Stable roommates with narcissistic, single-peaked, and single-crossing preferences Robert Bredereck1 · Jiehua Chen2 · Ugo Paavo Finnendahl1 · Rolf Niedermeier1

© The Author(s) 2020

Abstract The classical Stable Roommates problem is to decide whether there exists a matching of an even number of agents such that no two agents which are not matched to each other would prefer to be with each other rather than with their respectively assigned partners. We investigate Stable Roommates with complete (i.e., every agent can be matched with any other agent) or incomplete preferences, with ties (i.e., two agents are considered of equal value to some agent) or without ties. It is known that in general allowing ties makes the problem NPcomplete. We provide algorithms for Stable Roommates that are, compared to those in the literature, more efficient when the input preferences are complete and have some structural property, such as being narcissistic, single-peaked, and single-crossing.
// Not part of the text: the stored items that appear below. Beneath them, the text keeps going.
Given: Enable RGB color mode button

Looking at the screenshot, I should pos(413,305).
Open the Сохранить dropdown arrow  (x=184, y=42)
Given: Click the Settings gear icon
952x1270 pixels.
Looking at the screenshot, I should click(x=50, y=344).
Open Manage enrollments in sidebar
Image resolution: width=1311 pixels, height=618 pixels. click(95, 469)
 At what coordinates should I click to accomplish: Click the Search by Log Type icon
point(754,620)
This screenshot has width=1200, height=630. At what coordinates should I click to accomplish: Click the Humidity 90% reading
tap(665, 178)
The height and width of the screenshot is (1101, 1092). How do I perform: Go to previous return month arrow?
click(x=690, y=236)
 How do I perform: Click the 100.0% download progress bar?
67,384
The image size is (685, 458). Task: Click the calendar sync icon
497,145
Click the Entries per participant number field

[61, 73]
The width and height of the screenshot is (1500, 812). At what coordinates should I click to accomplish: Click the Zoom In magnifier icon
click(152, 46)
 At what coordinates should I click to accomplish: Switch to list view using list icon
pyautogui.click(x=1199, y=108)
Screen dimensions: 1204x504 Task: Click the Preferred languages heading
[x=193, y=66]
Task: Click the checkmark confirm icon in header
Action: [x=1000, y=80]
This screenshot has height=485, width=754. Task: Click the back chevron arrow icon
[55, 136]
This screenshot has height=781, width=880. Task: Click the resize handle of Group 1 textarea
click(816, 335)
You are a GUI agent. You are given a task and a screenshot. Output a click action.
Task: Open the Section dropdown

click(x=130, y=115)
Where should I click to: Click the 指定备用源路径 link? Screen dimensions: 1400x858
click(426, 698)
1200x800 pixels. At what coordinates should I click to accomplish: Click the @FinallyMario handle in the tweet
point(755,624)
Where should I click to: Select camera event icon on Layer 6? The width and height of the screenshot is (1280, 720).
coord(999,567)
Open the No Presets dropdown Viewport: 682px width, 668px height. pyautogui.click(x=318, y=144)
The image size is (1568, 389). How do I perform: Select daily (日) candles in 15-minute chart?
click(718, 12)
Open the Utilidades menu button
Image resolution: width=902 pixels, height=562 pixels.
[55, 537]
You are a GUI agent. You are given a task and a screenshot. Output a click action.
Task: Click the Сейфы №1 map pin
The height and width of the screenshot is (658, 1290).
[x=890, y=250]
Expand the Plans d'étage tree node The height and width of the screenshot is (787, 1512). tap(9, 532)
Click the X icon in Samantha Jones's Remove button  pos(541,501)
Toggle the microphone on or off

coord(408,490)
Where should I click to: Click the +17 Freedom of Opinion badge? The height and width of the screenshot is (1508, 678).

However, when the preferences are incomplete and have ties, we show that being single-peaked and singlecrossing does not reduce the computational complexity—Stable Roommates remains NP-complete. Keywords Stable matching · Incomplete preferences · Preferences with ties · Restricted preference domains · NP-completeness · Polynomial-time algorithms

A preliminary version of this work appeared in the Proceedings of the 5th International Conference on Algorithmic Decision Theory (ADT ’17) [10], volume 10576 of LNCS, pages 315–330, Springer, 2017. This full version contains (more) proof details for Propositions 1, 2, Theorems 1, 2, and Proposition 8. Furthermore, the reduction used for our main result (Theorem 2) was replaced by a completely new reduction showing NP-hardness for the case of narcissistic, single-peaked, and single-crossing preferences (the preferences in the previous reduction were not narcissistic). Most of the work was done while all authors were with TU Berlin, with some additional work done while Jiehua Chen was with Ben-Gurion University, Israel, and with University of Warsaw, Poland.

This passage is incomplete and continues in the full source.